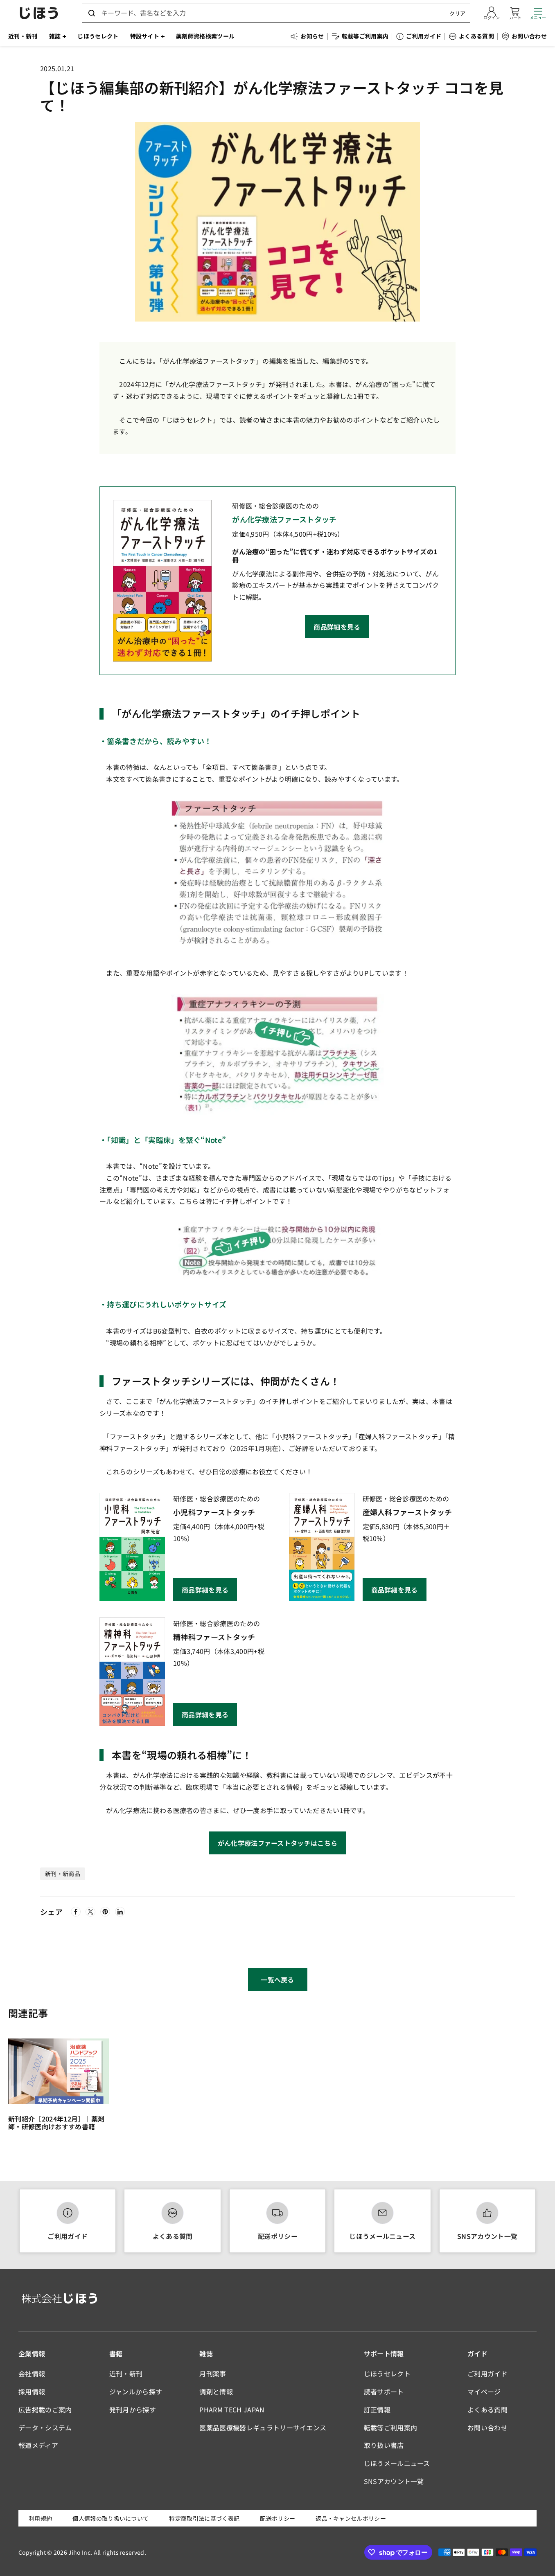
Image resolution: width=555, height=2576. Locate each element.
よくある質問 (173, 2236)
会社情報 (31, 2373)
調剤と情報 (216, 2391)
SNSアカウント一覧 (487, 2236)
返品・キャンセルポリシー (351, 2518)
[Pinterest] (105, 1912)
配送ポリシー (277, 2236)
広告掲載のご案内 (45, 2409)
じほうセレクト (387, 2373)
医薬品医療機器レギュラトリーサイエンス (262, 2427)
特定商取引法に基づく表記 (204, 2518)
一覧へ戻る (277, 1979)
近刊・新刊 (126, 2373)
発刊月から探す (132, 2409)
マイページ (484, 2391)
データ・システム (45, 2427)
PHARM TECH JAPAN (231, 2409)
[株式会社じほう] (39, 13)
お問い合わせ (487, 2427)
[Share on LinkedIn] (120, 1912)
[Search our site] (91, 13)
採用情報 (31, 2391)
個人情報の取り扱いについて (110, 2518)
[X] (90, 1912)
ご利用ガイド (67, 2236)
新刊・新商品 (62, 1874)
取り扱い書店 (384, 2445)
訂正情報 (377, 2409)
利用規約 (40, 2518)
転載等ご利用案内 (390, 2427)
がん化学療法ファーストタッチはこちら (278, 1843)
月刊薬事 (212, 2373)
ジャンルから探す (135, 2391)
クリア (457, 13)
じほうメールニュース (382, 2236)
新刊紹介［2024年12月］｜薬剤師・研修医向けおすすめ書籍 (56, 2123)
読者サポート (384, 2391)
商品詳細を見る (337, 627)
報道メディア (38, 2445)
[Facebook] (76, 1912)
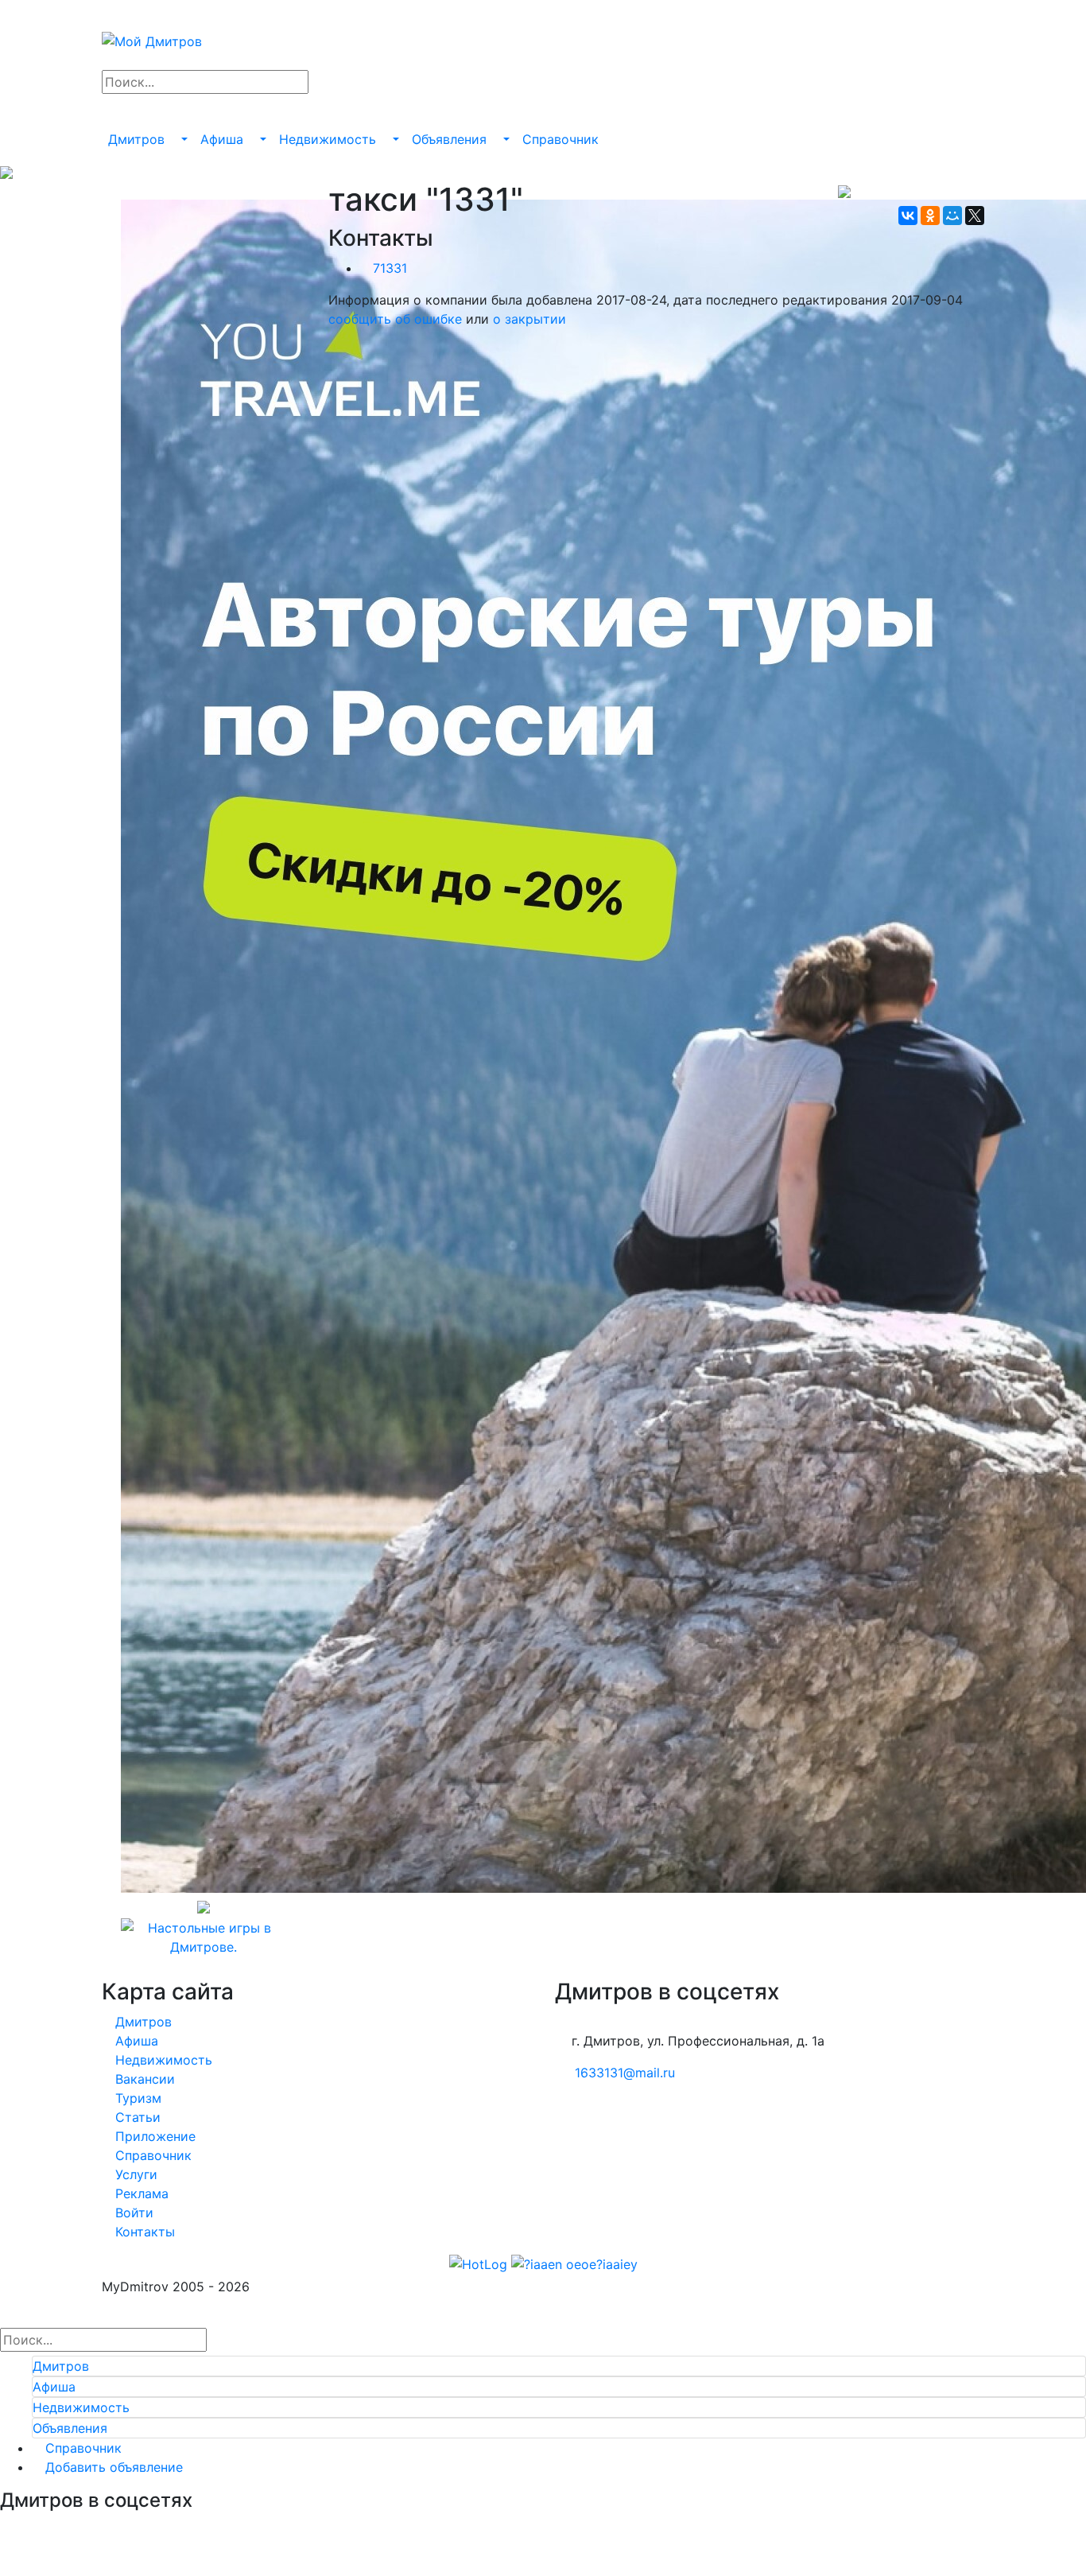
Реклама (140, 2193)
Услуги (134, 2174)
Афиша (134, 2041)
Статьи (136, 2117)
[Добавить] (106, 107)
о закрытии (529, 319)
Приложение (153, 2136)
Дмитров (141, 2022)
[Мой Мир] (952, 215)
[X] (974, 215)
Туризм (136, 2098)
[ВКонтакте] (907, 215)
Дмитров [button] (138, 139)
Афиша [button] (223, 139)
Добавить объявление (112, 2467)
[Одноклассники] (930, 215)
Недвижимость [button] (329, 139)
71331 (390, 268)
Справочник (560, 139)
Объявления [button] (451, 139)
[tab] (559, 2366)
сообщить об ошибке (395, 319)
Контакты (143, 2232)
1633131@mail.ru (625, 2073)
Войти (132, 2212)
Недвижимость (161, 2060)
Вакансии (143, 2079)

- DIRECTIONS FOR THIS TASK -
Everything from the first line of the listing above through the line that contains "Недвижимость (161, 2060)" is to be restated word for word, minus the pictures.

- TASK RESULT -
Image resolution: width=555, height=2576. Locate each element.
よくある質問 (173, 2236)
会社情報 (31, 2373)
調剤と情報 (216, 2391)
SNSアカウント一覧 (487, 2236)
返品・キャンセルポリシー (351, 2518)
[Pinterest] (105, 1912)
配送ポリシー (277, 2236)
広告掲載のご案内 (45, 2409)
じほうセレクト (387, 2373)
医薬品医療機器レギュラトリーサイエンス (262, 2427)
特定商取引法に基づく表記 (204, 2518)
一覧へ戻る (277, 1979)
近刊・新刊 (126, 2373)
発刊月から探す (132, 2409)
マイページ (484, 2391)
データ・システム (45, 2427)
PHARM TECH JAPAN (231, 2409)
[株式会社じほう] (39, 13)
お問い合わせ (487, 2427)
[Share on LinkedIn] (120, 1912)
[Search our site] (91, 13)
採用情報 (31, 2391)
個人情報の取り扱いについて (110, 2518)
[X] (90, 1912)
ご利用ガイド (67, 2236)
新刊・新商品 (62, 1874)
取り扱い書店 (384, 2445)
訂正情報 (377, 2409)
利用規約 (40, 2518)
転載等ご利用案内 (390, 2427)
がん化学療法ファーストタッチはこちら (278, 1843)
月刊薬事 (212, 2373)
ジャンルから探す (135, 2391)
クリア (457, 13)
じほうメールニュース (382, 2236)
新刊紹介［2024年12月］｜薬剤師・研修医向けおすすめ書籍 (56, 2123)
読者サポート (384, 2391)
商品詳細を見る (337, 627)
報道メディア (38, 2445)
[Facebook] (76, 1912)
Реклама (140, 2193)
Услуги (134, 2174)
Афиша (134, 2041)
Статьи (136, 2117)
[Добавить] (106, 107)
о закрытии (529, 319)
Приложение (153, 2136)
Дмитров (141, 2022)
[Мой Мир] (952, 215)
[X] (974, 215)
Туризм (136, 2098)
[ВКонтакте] (907, 215)
Дмитров [button] (138, 139)
Афиша [button] (223, 139)
Добавить объявление (112, 2467)
[Одноклассники] (930, 215)
Недвижимость [button] (329, 139)
71331 (390, 268)
Справочник (560, 139)
Объявления [button] (451, 139)
[tab] (559, 2366)
сообщить об ошибке (395, 319)
Контакты (143, 2232)
1633131@mail.ru (625, 2073)
Войти (132, 2212)
Недвижимость (161, 2060)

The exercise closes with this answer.